* _SET PROBLEM_
Extend the benchmark notes on IO and CPU limits for the file scan, starting right after their final sentence.

* _TEXT PASSAGE_
※ ※ ※

From the gnome-panel dials, the erlang isn't IO bound in total on this machine - for the first few seconds it is running at max IO and 90% CPU, then for the remainder 99% CPU and does zero IO, so it's reading it all into memory then spawning processes to scan it. I'll leave it running overnight on the 10 million line file to how it fares when it can't fit the file into memory, though I doubt that has much of a bearing on what would happen on the T2 box, as that has plenty of RAM.

[Update: It took 52 minutes 26, and was doing disk IO throughout, but that could well have been paging rather than the IO it has to. Nothing to conclude, other than that it doesn't scale linearly - 10 times bigger file takes 34 times longer.]

fortinbras:$ cat datasets/thousand-o10k.ap > /dev/null
fortinbras:$time bin/tbray6 datasets/hundred-o10k.ap
matches: 110000
real 0m8.622s
user 0m0.284s
sys 0m0.248s

fortinbras:$ cat datasets/thousand-o10k.ap > /dev/null
fortinbras:$ time ~/projects/quad-store/bin/read_bench datasets/hundred-o10k.ap > /dev/null
real 0m8.754s
user 0m0.000s
sys 0m0.180s
So the 64 bit-wide matcher on the AMD64 laptop is very IO bound; the difference between the total time of just doing the IO and scannning the lines is negligible.

At 2200 MHz, it's scanning 201 MB data in 0.284s, which is 2200*0.284/201 = 3 cycles per byte processed.

Sun's Thumper gives 2GB/s transfer into memory; the T2 runs at 1.4 GHz and assuming the same IO rate, we have 0.7 clock cycles per byte delivered to play with. 64 hardware threads would give about 44.

Running read_bench on one of the 'ancient creaking' Netras, gives:
tercel-2:$ time bin/read_bench datasets/thousand-o10k.ap 
real 1m15.449s
user 0m0.362s
sys 0m27.998s
That's IO bound, 2,095 MB/75.5s = 27 MB/s. The laptop gets a similar transfer rate figure on the same test.

The T2 is 200 times the CPU, and the Thumper 80 times the disk transfer rate; I'll assume that the T2 system's IO is comparable to the Thumper.

tercel-2:$ time bin/read_bench datasets/hundred-o10k.ap 
real 0m6.159s
user 0m0.058s
sys 0m2.834s

tercel-2:$ time bin/tbray6 datasets/hundred-o10k.ap 
matches: 110000
real 0m7.617s
user 0m4.054s
sys 0m2.504s
At 440 MHz, it's scanning 201 MB in 4s, which is 440*4/201 = 8 cycles per byte processed; it's IO dominated but not IO bound. Optimising the matching code would at best give a 20% improvement.

※ ※ ※

* _DATASET SECTION_
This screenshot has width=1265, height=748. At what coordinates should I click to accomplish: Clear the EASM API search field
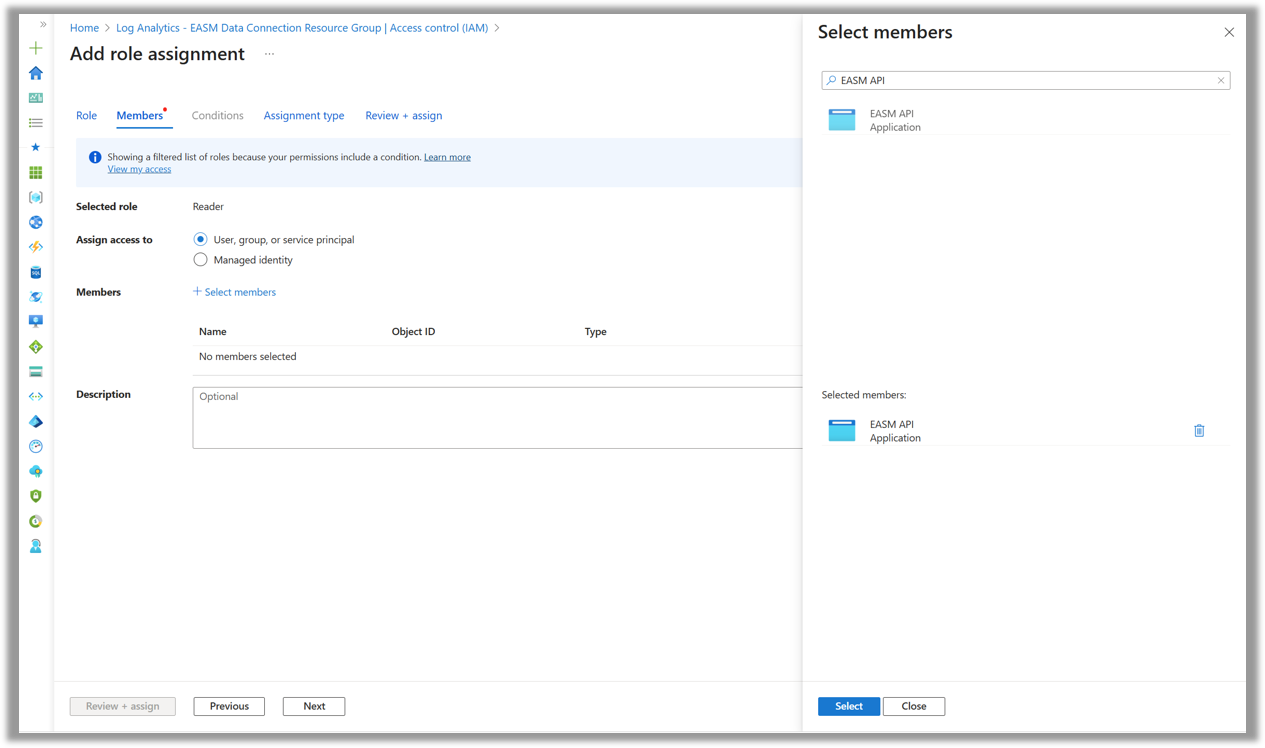(x=1220, y=80)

※ ※ ※

* _RESULT BELOW_
It's also using about 5 cycles per byte system time for the IO.

Since the Netra runs Solaris 10 and is a Sparc variant, and in the absence of better information, I'm working on the assumption that the 1.4GHz T2 would be close to it in terms of clock cycles per work unit, so to process the log files it would also need around 13 cycles per byte delivered. So either we'd need 13/0.7 = 19 threads, assuming each thread provisions another 0.7 cycles worth of work, or run 64 threads and can afford code that's three times slower than the single threaded variant due to concurrency management. If it's closer to the fat-piped AMD64, then only 6 cycles per byte and 8 threads would do.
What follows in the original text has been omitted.